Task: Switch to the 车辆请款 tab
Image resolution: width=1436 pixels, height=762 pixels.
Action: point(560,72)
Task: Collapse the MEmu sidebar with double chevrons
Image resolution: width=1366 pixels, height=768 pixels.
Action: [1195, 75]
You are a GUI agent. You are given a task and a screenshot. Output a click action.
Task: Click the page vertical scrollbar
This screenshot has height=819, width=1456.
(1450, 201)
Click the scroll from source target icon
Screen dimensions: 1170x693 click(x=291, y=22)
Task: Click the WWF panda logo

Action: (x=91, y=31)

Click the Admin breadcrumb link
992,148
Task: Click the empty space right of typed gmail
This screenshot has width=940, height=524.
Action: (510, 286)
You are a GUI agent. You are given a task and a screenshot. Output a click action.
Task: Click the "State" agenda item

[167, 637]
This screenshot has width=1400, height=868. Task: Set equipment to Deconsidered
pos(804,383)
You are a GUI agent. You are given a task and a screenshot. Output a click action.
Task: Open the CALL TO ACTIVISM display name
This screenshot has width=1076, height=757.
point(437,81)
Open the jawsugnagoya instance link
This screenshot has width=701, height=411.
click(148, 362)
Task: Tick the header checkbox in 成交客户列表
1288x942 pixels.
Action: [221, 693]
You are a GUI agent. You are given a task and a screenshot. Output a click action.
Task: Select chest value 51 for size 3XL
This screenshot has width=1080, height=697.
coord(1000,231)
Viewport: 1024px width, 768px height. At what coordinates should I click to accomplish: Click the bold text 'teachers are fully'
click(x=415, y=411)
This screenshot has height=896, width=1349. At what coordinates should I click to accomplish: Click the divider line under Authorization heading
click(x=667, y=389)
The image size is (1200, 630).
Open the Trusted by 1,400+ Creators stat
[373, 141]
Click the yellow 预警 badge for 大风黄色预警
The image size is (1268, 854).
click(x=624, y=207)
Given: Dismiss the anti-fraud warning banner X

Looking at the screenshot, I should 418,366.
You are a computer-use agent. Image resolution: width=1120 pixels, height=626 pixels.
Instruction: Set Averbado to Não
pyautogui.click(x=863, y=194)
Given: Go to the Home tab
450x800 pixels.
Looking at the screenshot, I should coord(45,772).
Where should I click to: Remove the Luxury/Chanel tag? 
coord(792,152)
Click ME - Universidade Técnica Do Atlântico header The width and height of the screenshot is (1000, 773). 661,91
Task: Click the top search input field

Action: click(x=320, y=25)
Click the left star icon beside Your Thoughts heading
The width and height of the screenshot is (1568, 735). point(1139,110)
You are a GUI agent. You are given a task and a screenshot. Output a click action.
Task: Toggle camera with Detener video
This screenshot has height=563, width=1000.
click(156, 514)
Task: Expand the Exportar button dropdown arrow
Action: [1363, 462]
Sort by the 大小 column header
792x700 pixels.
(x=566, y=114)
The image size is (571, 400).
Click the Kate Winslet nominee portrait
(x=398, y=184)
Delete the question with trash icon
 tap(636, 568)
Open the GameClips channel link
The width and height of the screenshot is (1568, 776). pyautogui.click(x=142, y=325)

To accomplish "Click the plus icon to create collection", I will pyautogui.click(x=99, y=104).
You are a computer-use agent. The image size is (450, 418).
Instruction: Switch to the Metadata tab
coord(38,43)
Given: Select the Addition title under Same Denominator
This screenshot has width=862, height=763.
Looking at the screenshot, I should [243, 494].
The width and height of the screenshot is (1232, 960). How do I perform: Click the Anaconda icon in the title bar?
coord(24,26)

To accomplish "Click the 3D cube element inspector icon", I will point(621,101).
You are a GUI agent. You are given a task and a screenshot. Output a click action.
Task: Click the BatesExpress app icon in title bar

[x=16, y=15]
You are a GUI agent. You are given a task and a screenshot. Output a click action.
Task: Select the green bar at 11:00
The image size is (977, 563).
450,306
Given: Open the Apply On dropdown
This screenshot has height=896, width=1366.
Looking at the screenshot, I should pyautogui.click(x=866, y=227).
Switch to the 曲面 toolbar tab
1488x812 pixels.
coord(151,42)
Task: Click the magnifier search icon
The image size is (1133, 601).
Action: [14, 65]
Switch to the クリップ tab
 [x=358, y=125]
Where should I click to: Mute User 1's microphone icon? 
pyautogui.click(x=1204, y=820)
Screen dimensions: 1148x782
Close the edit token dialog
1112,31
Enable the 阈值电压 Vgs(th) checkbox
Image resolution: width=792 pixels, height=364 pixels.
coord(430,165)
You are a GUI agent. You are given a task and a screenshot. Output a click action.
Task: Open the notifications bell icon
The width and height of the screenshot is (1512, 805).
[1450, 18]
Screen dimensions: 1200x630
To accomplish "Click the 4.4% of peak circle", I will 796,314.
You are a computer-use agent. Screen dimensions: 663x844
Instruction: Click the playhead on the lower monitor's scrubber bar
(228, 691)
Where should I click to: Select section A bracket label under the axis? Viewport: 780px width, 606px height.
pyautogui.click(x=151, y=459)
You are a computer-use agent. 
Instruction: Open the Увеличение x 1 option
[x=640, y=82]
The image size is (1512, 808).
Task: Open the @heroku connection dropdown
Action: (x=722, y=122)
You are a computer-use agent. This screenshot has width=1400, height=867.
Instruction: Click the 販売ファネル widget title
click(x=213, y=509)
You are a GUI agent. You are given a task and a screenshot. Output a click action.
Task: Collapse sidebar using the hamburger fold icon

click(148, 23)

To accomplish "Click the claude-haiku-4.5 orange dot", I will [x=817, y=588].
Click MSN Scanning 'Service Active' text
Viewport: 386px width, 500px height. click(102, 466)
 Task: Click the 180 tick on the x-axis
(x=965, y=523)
• • • •
◆ Exercise prompt ◆
Reproduce all of the material above line for line, substituting "Directive" for every occurrence of "Instruction" and leaving everything else untouched.

◆ Exercise output ◆
Task: Switch to the 车辆请款 tab
Image resolution: width=1436 pixels, height=762 pixels.
Action: point(560,72)
Task: Collapse the MEmu sidebar with double chevrons
Image resolution: width=1366 pixels, height=768 pixels.
Action: [1195, 75]
You are a GUI agent. You are given a task and a screenshot. Output a click action.
Task: Click the page vertical scrollbar
This screenshot has height=819, width=1456.
(1450, 201)
Click the scroll from source target icon
Screen dimensions: 1170x693 click(x=291, y=22)
Task: Click the WWF panda logo

Action: (x=91, y=31)

Click the Admin breadcrumb link
992,148
Task: Click the empty space right of typed gmail
This screenshot has width=940, height=524.
Action: (510, 286)
You are a GUI agent. You are given a task and a screenshot. Output a click action.
Task: Click the "State" agenda item

[167, 637]
This screenshot has width=1400, height=868. Task: Set equipment to Deconsidered
pos(804,383)
You are a GUI agent. You are given a task and a screenshot. Output a click action.
Task: Open the CALL TO ACTIVISM display name
This screenshot has width=1076, height=757.
point(437,81)
Open the jawsugnagoya instance link
This screenshot has width=701, height=411.
click(148, 362)
Task: Tick the header checkbox in 成交客户列表
1288x942 pixels.
Action: [221, 693]
You are a GUI agent. You are given a task and a screenshot. Output a click action.
Task: Select chest value 51 for size 3XL
This screenshot has width=1080, height=697.
coord(1000,231)
Viewport: 1024px width, 768px height. At what coordinates should I click to accomplish: Click the bold text 'teachers are fully'
click(x=415, y=411)
This screenshot has height=896, width=1349. At what coordinates should I click to accomplish: Click the divider line under Authorization heading
click(x=667, y=389)
The image size is (1200, 630).
Open the Trusted by 1,400+ Creators stat
[373, 141]
Click the yellow 预警 badge for 大风黄色预警
The image size is (1268, 854).
click(x=624, y=207)
Given: Dismiss the anti-fraud warning banner X

Looking at the screenshot, I should 418,366.
You are a computer-use agent. Image resolution: width=1120 pixels, height=626 pixels.
Directive: Set Averbado to Não
pyautogui.click(x=863, y=194)
Given: Go to the Home tab
450x800 pixels.
Looking at the screenshot, I should coord(45,772).
Where should I click to: Remove the Luxury/Chanel tag? 
coord(792,152)
Click ME - Universidade Técnica Do Atlântico header The width and height of the screenshot is (1000, 773). 661,91
Task: Click the top search input field

Action: click(x=320, y=25)
Click the left star icon beside Your Thoughts heading
The width and height of the screenshot is (1568, 735). point(1139,110)
You are a GUI agent. You are given a task and a screenshot. Output a click action.
Task: Toggle camera with Detener video
This screenshot has height=563, width=1000.
click(156, 514)
Task: Expand the Exportar button dropdown arrow
Action: [1363, 462]
Sort by the 大小 column header
792x700 pixels.
(x=566, y=114)
The image size is (571, 400).
Click the Kate Winslet nominee portrait
(x=398, y=184)
Delete the question with trash icon
 tap(636, 568)
Open the GameClips channel link
The width and height of the screenshot is (1568, 776). pyautogui.click(x=142, y=325)

To accomplish "Click the plus icon to create collection", I will pyautogui.click(x=99, y=104).
You are a computer-use agent. The image size is (450, 418).
Directive: Switch to the Metadata tab
coord(38,43)
Given: Select the Addition title under Same Denominator
This screenshot has width=862, height=763.
Looking at the screenshot, I should [243, 494].
The width and height of the screenshot is (1232, 960). How do I perform: Click the Anaconda icon in the title bar?
coord(24,26)

To accomplish "Click the 3D cube element inspector icon", I will point(621,101).
You are a GUI agent. You are given a task and a screenshot. Output a click action.
Task: Click the BatesExpress app icon in title bar

[x=16, y=15]
You are a GUI agent. You are given a task and a screenshot. Output a click action.
Task: Select the green bar at 11:00
The image size is (977, 563).
450,306
Given: Open the Apply On dropdown
This screenshot has height=896, width=1366.
Looking at the screenshot, I should pyautogui.click(x=866, y=227).
Switch to the 曲面 toolbar tab
1488x812 pixels.
coord(151,42)
Task: Click the magnifier search icon
The image size is (1133, 601).
Action: [14, 65]
Switch to the クリップ tab
 [x=358, y=125]
Where should I click to: Mute User 1's microphone icon? 
pyautogui.click(x=1204, y=820)
Screen dimensions: 1148x782
Close the edit token dialog
1112,31
Enable the 阈值电压 Vgs(th) checkbox
Image resolution: width=792 pixels, height=364 pixels.
coord(430,165)
You are a GUI agent. You are given a task and a screenshot. Output a click action.
Task: Open the notifications bell icon
The width and height of the screenshot is (1512, 805).
[1450, 18]
Screen dimensions: 1200x630
To accomplish "Click the 4.4% of peak circle", I will 796,314.
You are a computer-use agent. Screen dimensions: 663x844
Directive: Click the playhead on the lower monitor's scrubber bar
(228, 691)
Where should I click to: Select section A bracket label under the axis? Viewport: 780px width, 606px height.
pyautogui.click(x=151, y=459)
You are a computer-use agent. 
Directive: Open the Увеличение x 1 option
[x=640, y=82]
The image size is (1512, 808).
Task: Open the @heroku connection dropdown
Action: (x=722, y=122)
You are a computer-use agent. This screenshot has width=1400, height=867.
Directive: Click the 販売ファネル widget title
click(x=213, y=509)
You are a GUI agent. You are given a task and a screenshot. Output a click action.
Task: Collapse sidebar using the hamburger fold icon

click(148, 23)

To accomplish "Click the claude-haiku-4.5 orange dot", I will [x=817, y=588].
Click MSN Scanning 'Service Active' text
Viewport: 386px width, 500px height. click(102, 466)
 Task: Click the 180 tick on the x-axis
(x=965, y=523)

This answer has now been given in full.